[Stored records]
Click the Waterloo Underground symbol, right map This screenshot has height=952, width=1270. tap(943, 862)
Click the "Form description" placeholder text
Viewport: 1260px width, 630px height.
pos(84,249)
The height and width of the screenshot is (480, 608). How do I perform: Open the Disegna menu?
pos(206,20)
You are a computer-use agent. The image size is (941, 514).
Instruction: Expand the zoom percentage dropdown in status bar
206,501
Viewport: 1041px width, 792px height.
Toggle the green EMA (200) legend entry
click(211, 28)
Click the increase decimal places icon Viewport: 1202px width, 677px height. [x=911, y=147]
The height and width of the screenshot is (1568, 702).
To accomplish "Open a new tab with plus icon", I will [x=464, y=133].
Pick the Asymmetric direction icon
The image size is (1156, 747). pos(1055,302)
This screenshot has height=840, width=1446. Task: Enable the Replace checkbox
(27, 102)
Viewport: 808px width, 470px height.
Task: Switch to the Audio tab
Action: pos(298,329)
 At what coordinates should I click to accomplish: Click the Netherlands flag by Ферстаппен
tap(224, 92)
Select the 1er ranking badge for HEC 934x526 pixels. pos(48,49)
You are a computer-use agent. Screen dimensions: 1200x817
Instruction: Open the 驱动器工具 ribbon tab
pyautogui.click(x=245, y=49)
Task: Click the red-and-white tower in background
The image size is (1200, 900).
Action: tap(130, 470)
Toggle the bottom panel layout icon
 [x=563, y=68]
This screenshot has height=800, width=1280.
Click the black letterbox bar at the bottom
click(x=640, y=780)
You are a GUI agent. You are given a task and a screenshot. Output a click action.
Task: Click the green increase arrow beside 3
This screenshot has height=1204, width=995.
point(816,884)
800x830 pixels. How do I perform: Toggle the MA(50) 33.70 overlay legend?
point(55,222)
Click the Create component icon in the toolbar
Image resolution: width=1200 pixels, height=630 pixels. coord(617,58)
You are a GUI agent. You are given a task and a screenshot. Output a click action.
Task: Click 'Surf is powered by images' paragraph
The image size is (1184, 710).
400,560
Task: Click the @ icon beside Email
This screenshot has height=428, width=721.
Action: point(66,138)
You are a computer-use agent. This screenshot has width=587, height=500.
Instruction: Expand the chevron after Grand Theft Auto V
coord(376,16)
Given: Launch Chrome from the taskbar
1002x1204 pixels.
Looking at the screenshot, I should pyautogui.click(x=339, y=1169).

* **WORK INSTRUCTIONS**
The records above are to be transcribed exactly and completely.

* **YOUR SOLUTION**
Click the Waterloo Underground symbol, right map This screenshot has height=952, width=1270. tap(943, 862)
Click the "Form description" placeholder text
Viewport: 1260px width, 630px height.
pos(84,249)
The height and width of the screenshot is (480, 608). How do I perform: Open the Disegna menu?
pos(206,20)
You are a computer-use agent. The image size is (941, 514).
Instruction: Expand the zoom percentage dropdown in status bar
206,501
Viewport: 1041px width, 792px height.
Toggle the green EMA (200) legend entry
click(211, 28)
Click the increase decimal places icon Viewport: 1202px width, 677px height. [x=911, y=147]
The height and width of the screenshot is (1568, 702).
To accomplish "Open a new tab with plus icon", I will [x=464, y=133].
Pick the Asymmetric direction icon
The image size is (1156, 747). pos(1055,302)
This screenshot has height=840, width=1446. Task: Enable the Replace checkbox
(27, 102)
Viewport: 808px width, 470px height.
Task: Switch to the Audio tab
Action: pos(298,329)
 At what coordinates should I click to accomplish: Click the Netherlands flag by Ферстаппен
tap(224, 92)
Select the 1er ranking badge for HEC 934x526 pixels. pos(48,49)
You are a computer-use agent. Screen dimensions: 1200x817
Instruction: Open the 驱动器工具 ribbon tab
pyautogui.click(x=245, y=49)
Task: Click the red-and-white tower in background
The image size is (1200, 900).
Action: tap(130, 470)
Toggle the bottom panel layout icon
 [x=563, y=68]
This screenshot has height=800, width=1280.
Click the black letterbox bar at the bottom
click(x=640, y=780)
You are a GUI agent. You are given a task and a screenshot. Output a click action.
Task: Click the green increase arrow beside 3
This screenshot has height=1204, width=995.
point(816,884)
800x830 pixels. How do I perform: Toggle the MA(50) 33.70 overlay legend?
point(55,222)
Click the Create component icon in the toolbar
Image resolution: width=1200 pixels, height=630 pixels. coord(617,58)
You are a GUI agent. You are given a task and a screenshot. Output a click action.
Task: Click 'Surf is powered by images' paragraph
The image size is (1184, 710).
400,560
Task: Click the @ icon beside Email
This screenshot has height=428, width=721.
Action: point(66,138)
You are a computer-use agent. This screenshot has width=587, height=500.
Instruction: Expand the chevron after Grand Theft Auto V
coord(376,16)
Given: Launch Chrome from the taskbar
1002x1204 pixels.
Looking at the screenshot, I should pyautogui.click(x=339, y=1169).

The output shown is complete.